1 Peter 4:8-11
Presented April 29th, 2007, by J.D. Kline
The Fourth Sunday of Easter/Service Sunday
Perhaps you recall the story of Oscar Romero, archbishop in El Salvador, murdered in 1980 while leading worship and offering the Eucharist. Those were turbulent days in the tiny Central American nation of El Salvador. Romero, originally chosen in 1977 as the more conservative of two candidates for the position of archbishop, had quickly recognized that his new position provided opportunity to advocate strongly for the poor who had long been repressed in El Salvador. Indeed, the regime in power at that time was the most repressive in all of Latin America, systematically seeking to eliminate any progressive leadership and terrorizing its people, seemingly with little or no regard for the cost. Not long before his death, Romero asserted, “There are people who opt for guerrilla war, for revolution…. [But] the church’s option is for the beatitudes…. Christ was sowing a moral revolution in which we human brings come to change ourselves from worldly thinking.”
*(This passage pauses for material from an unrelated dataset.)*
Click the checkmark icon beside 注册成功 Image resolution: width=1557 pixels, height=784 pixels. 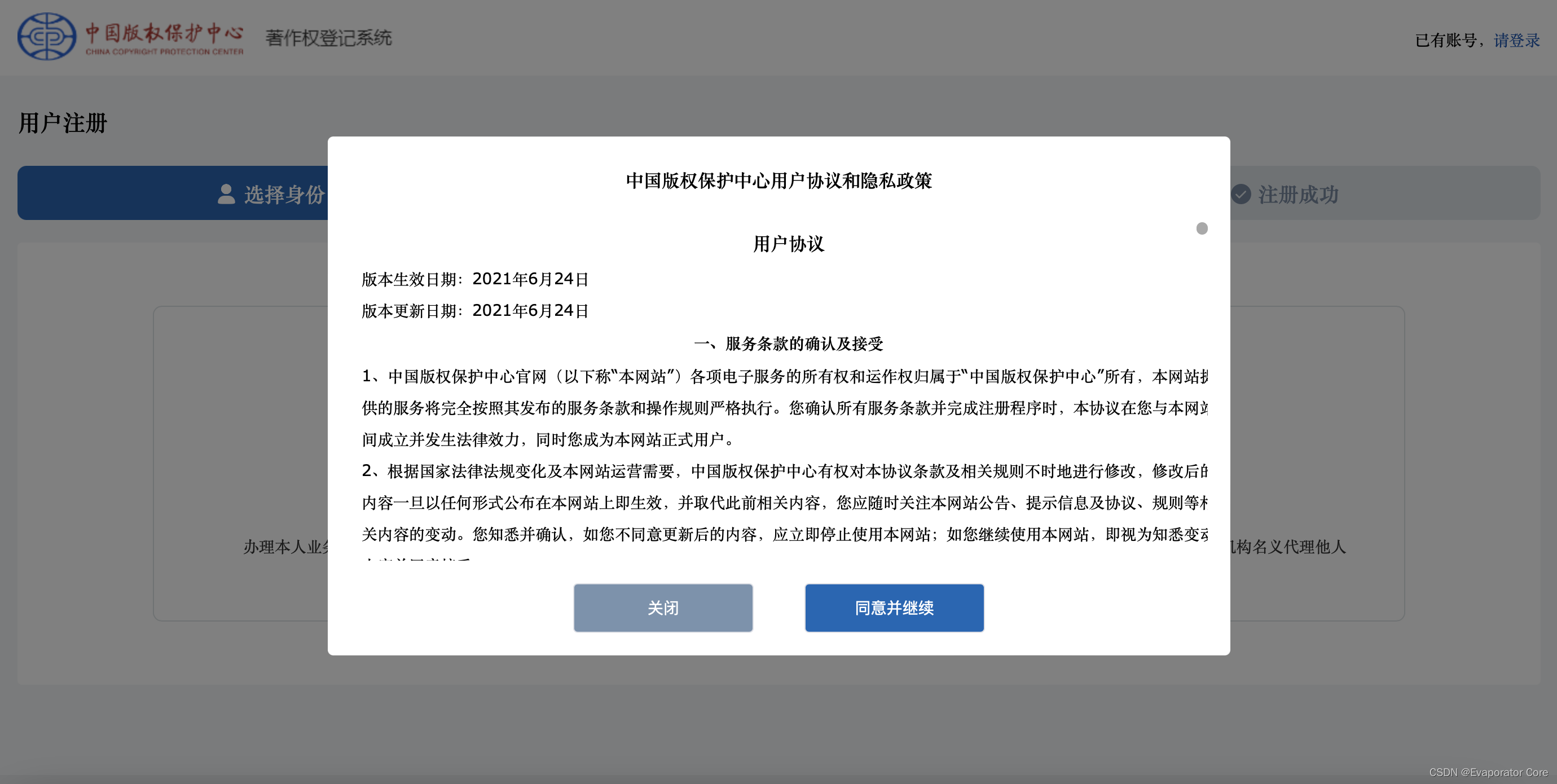1241,194
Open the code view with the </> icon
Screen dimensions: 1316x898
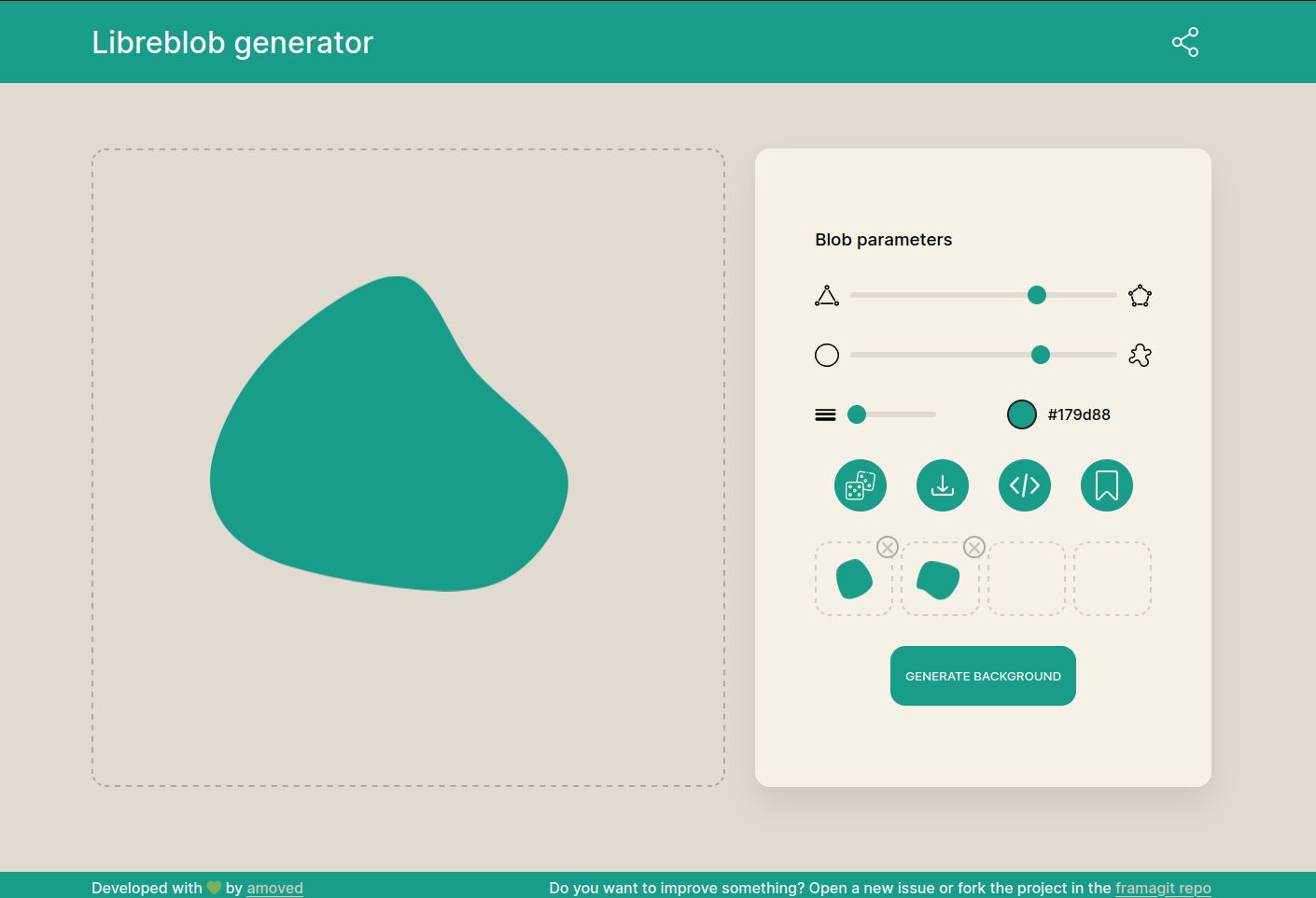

Yet today, we live in a world that remains far more accustomed to the ways of violence and warfare than to the spirit of the beatitudes proclaimed by Jesus, and in many streams of the church the beatitudes have been so “spiritualized” that we no longer hear them as revolutionary. Yet, try as some may, the power of the beatitudes cannot be fully dismissed. Blessed are the poor in spirit… those who mourn… the meek… those who hunger and thirst for righteousness… the merciful… the pure in heart… the peacemakers… those who are persecuted for righteousness’ sake—all this seems strangely out of place in a world urging us to get ahead in life, no matter what the cost to others, or even to our own souls. All this seems strangely out of place in a world that encourages us to “look out for number one,” a world that sees self-centeredness and self-indulgence as the norm. And all of this seems strangely out of place in a world that cautions us to be wary of the stranger, a world quick to label as enemy any who look and think differently, a world that finds comfort in creating barriers and walls of separation between peoples.